Future Of Secure Messaging: Why Decentralization Matters More Than...

Future Of Secure Messaging: Why Decentralization Matters More Than...

Apps like WhatsApp, iMessage and Signal made end-to-end encryption (E2EE) a default expectation. But most still hinge on phone numbers, centralized servers and a lot of metadata, such as who you talk to, when, from which IP and on which device.

Session is a good case study because it tries to combine E2E encryption with decentralization. There is no central message server, traffic is routed through onion paths, and user IDs are keys instead of phone numbers.
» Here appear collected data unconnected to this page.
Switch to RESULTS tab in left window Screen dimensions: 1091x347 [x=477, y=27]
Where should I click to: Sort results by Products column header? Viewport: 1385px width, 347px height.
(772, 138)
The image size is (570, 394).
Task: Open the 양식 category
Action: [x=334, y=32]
Did you know? Forty-three percent of people who use public WiFi report experiencing a data breach, with man-in-the-middle attacks and packet sniffing against unencrypted traffic among the most common causes.

Session is built around public key identities. When you sign up, the app generates a keypair locally and derives a Session ID from it with no phone number or email required.

Messages travel through a network of service nodes using onion routing so that no single node can see both the sender and the recipient. (You can see your message’s node path in the settings.) For asynchronous delivery when you are offline, messages are stored in small groups of nodes called “swarms.” Each Session ID is mapped to a specific swarm, and your messages are stored there encrypted until your client fetches them.

Historically, messages had a default time-to-live of about two weeks in the swarm. After that the network copy is gone, and only what is on your devices remains.

And yes, Session keeps a local database of your chats and attachments so you can scroll back months or years. That is why the app download might be around 60 to 80 MB, but the installed size grows as you send media, cache thumbnails and maintain chat history. Public documentation and independent reviews have described this split between short-lived network storage and long-lived local storage.

You can trim this by deleting chats, using disappearing messages or clearing media. If you can still see it, it lives somewhere on your device.

Slow Mode is background polling. The app wakes up periodically and checks for new messages over its own network. It is more private but can be delayed or unreliable, especially if your OS is aggressive about background activity.

Fast Mode uses push notifications. Session uses Apple Push Notification Service on iOS and a similar approach on Android to deliver timely alerts.